Infra red cameras and curvature?

Vogon

New Member

So, this supposedly shows Three Lakeway Center, in Metairie, Louisiana, a 403-foot (123 m)-tall skyscraper from the other end of Lake Pontchartrain Causeway.

Screen Shot 2016-03-14 at 17.52.24.png

Curvature should show a 116m drop for that distance, and the buildings around it are lower than 116m.

Screen Shot 2016-03-14 at 17.49.58.png (Google Street, from the bridge).

The viewer is standing at an elevation equal to the causeway, which takes a few meters off the drop.
Screen Shot 2016-03-14 at 17.56.17.png

The idea if you haven't seen, is that the IR sensing capability removes the hazing and distortion that prevents us seeing these things normally. Which seems at some levels like BS. We get clear days.
They also claim that you can't get IR images from mirage and atmospheric lensing effects, which again seems like BS. It's radiation, so it's susceptible to certain types of distortion.

How come the "middle" building seems so much higher that you'd think the change in perspective would indicate?

So what's happening here?
 

Mick West

Administrator
Staff member
Their video shows the bottom of the building are obscured, hence the surface of the lake is curved. Case closed.
 

Vogon

New Member
Their video shows the bottom of the building are obscured, hence the surface of the lake is curved. Case closed.
I agree, but the numbers do indicate that the lower buildings shouldn't be visible.

I'm asking why we can see THAT much of the buildings - other than the video being faked.
 

Mick West

Administrator
Staff member
I agree, but the numbers do indicate that the lower buildings shouldn't be visible.

- [Supplied material]
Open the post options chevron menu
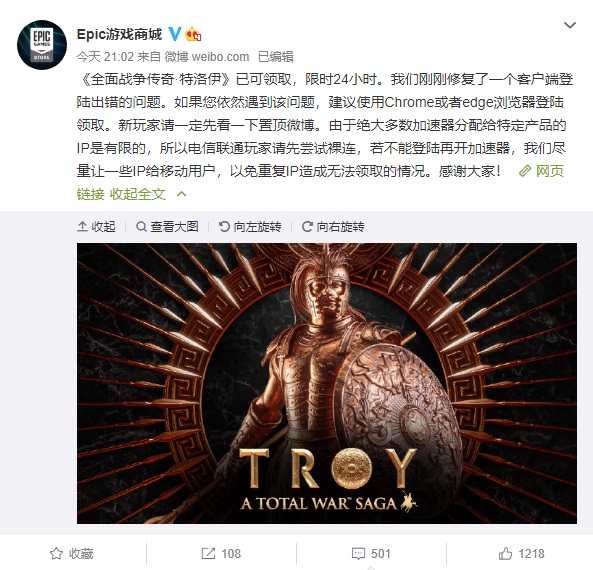Screen dimensions: 593x570 pyautogui.click(x=570, y=25)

- [Required actions]
1. Print the passage of the forum thread on curvature, starting with "So, this supposedly" and going on through "off the drop.".
2. In the forum thread on curvature, how tall is Three Lakeway Center said to be?

- [Solution list]
1.
So, this supposedly shows Three Lakeway Center, in Metairie, Louisiana, a 403-foot (123 m)-tall skyscraper from the other end of Lake Pontchartrain Causeway.

Screen Shot 2016-03-14 at 17.52.24.png

Curvature should show a 116m drop for that distance, and the buildings around it are lower than 116m.

Screen Shot 2016-03-14 at 17.49.58.png (Google Street, from the bridge).

The viewer is standing at an elevation equal to the causeway, which takes a few meters off the drop.

2. 403 feet (123 m).